TENGGARONG — Ketua DPRD Kutai Kartanegara (Kukar) Ahmad Yani menyoroti belum tersalurnya dana kurang salur senilai Rp 2,4 triliun dari pemerintah pusat kepada Pemkab Kukar. Persoalan ini telah beberapa kali ia pertanyakan, termasuk saat mendatangi DPR RI dan berkoordinasi dengan anggota Badan Anggaran (Banggar) DPR RI.
“Dana enggak dikirim-kirim juga sampai sekarang, enggak ada. Kita juga setiap hari marah juga,” ujarnya di Kantor DPRD Kukar pada Senin (7/9/2026).
Yani mengungkapkan, berdasarkan informasi dari Banggar DPR RI, pemerintah pusat melaporkan dana kurang salur tahun-tahun sebelumnya telah disalurkan dalam persentase besar. Laporan Menteri Keuangan kepada anggota DPR RI menyebutkan penyaluran 2023-2024 mencapai 80-90 persen.
“Buktinya belum sampai ke daerah,” tegasnya.
Ia menilai terdapat persoalan serius apabila laporan penyaluran dana dari pemerintah pusat tidak sesuai dengan kondisi nyata di lapangan.

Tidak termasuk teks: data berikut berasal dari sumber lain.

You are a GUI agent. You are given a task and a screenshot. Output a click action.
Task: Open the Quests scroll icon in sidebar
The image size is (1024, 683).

Menurutnya, Kementerian Keuangan RI perlu memberikan penjelasan terbuka mengenai keberadaan dan status dana tersebut.
Yani mengaku tidak mengetahui secara pasti apakah dana tersebut sebenarnya sudah dicairkan pemerintah pusat atau belum. Ia meminta ada kejelasan proses pencairan, termasuk kemungkinan dana telah dicairkan tetapi belum diterima pemerintah daerah.
“Saya juga enggak tahu. Jangan sampai memang cair, enggak dilaporkan ke kita. Kan itu saja. Jangan sampai di sana diam-diam cair,” katanya.

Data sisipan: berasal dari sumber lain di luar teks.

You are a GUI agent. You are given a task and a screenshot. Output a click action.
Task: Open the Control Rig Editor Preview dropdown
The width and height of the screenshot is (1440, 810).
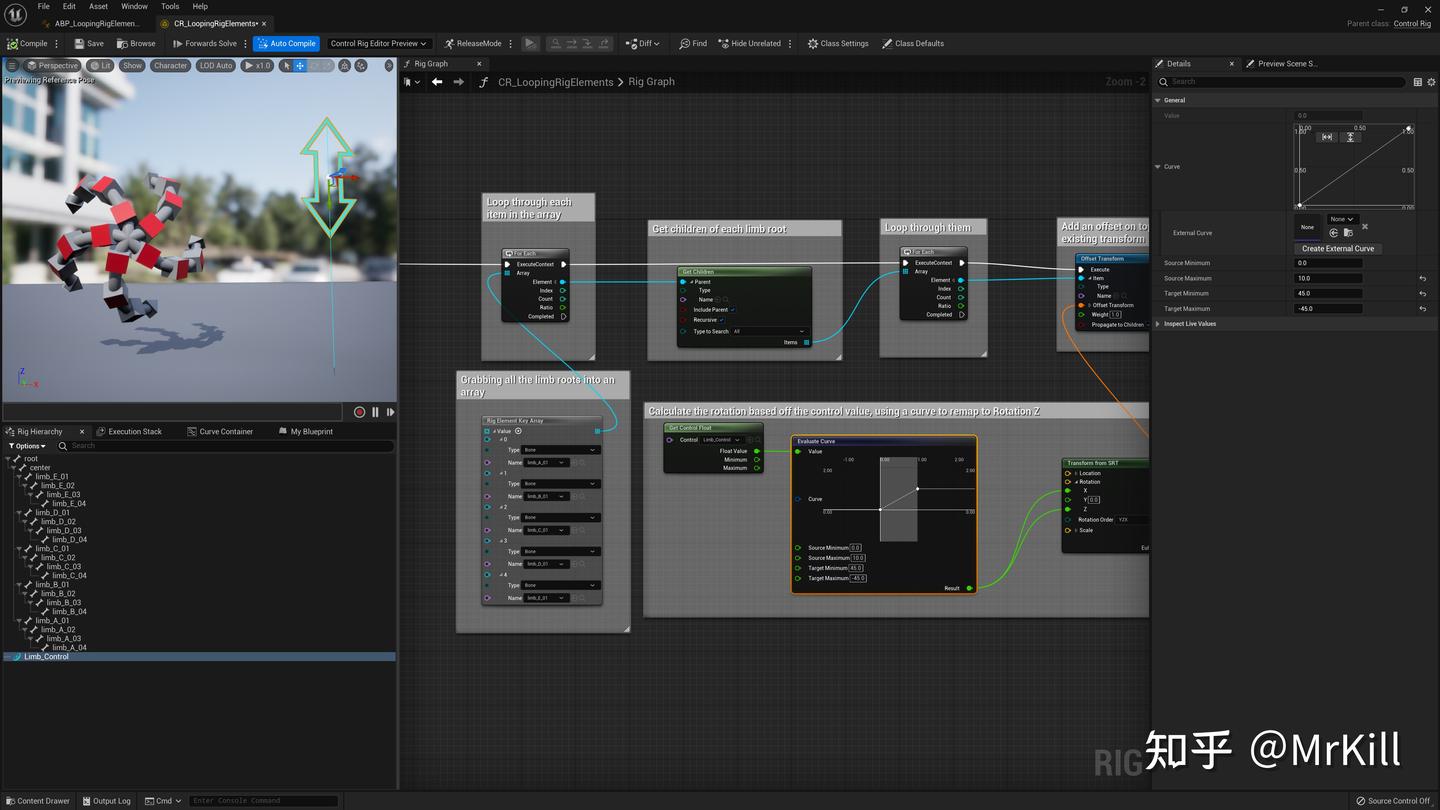(379, 43)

Ia menegaskan pihaknya hanya menginginkan keterbukaan dan kejelasan mengenai dana yang menjadi hak daerah. Pemerintah pusat harus memberikan informasi yang benar agar daerah dapat melakukan perencanaan dan pengelolaan anggaran dengan baik.
Yani memperingatkan bahwa setiap persoalan terkait pengelolaan keuangan negara pada akhirnya dapat diketahui dan dipertanggungjawabkan sesuai tugas serta kewenangan masing-masing pihak.
“Permainan apa pun yang Anda lakukan, kebohongan apa pun yang Anda lakukan, nanti juga suatu saat akan ketahuan dan pasti akan diketahui,” ujarnya.
Dana kurang salur merupakan selisih antara alokasi transfer ke daerah yang telah ditetapkan dalam APBN dengan realisasi penyaluran dari kas negara. Jika tidak segera dicairkan, keterlambatan ini berpotensi mengganggu pelaksanaan program pembangunan dan pelayanan publik di Kukar yang telah dianggarkan melalui mekanisme tersebut.